The search engine's first foray into generative AI doesn't involve a chatbot.

DuckDuckGo

Following the lead of Microsoft and Google, DuckDuckGo is about to dip its toes in generative AI. But the company isn’t starting with a chatbot. Instead, DuckDuckGo is partnering with OpenAI and Anthropic to enhance its existing Instant Answer feature. You won’t see “DuckAssist” with each and every search you conduct, but when it does appear, the tool will pull from Wikipedia (as well as Encyclopedia Britannica in some instances) to provide a natural language response to your questions.

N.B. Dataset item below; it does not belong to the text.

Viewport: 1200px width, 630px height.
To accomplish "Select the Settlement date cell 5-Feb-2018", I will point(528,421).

DuckDuckGo is limiting DuckAssist’s sourcing to reduce the likelihood of the feature’s machine-learning model “hallucinating” or, in other words, providing you with the wrong information. If you see a magic wand icon, it means Duck Assist can summarize information for you.

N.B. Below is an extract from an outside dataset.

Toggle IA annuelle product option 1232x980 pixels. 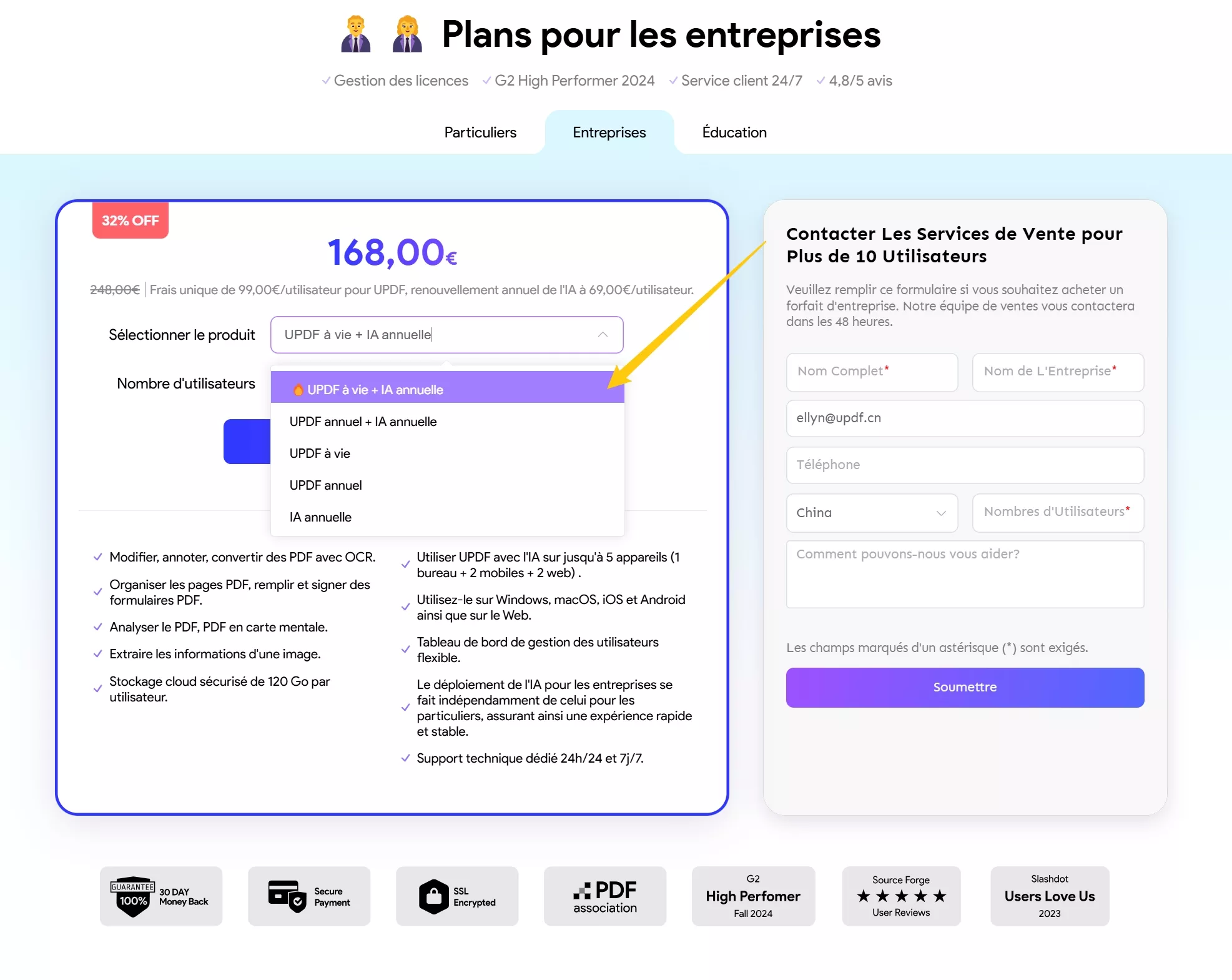(x=320, y=517)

Additionally, the feature won’t be part of the entire DuckDuckGo experience right away. With today’s announcement, you will only see DuckAssist answers appear when using the DuckDuckGo app or browser extension. The company says it wants to collect feedback before expanding availability in the coming weeks and allowing DuckAssist's model to pull on additional sources. For those concerned about privacy, DuckDuckGo notes no login is necessary to use DuckAssist and the company won’t share any of your personal information with OpenAI and Anthropic. DuckAssist searches also won’t be used to train their models.

DuckDuckGo users can expect more AI-enhanced features to arrive in the future. “This is the first in a series of generative AI-assisted features we hope to roll out in the coming months,” DuckDuckGo CEO Gabriel Weinberg said. “We wanted DuckAssist to be the first because we think it can immediately help users find answers to what they are looking for faster.”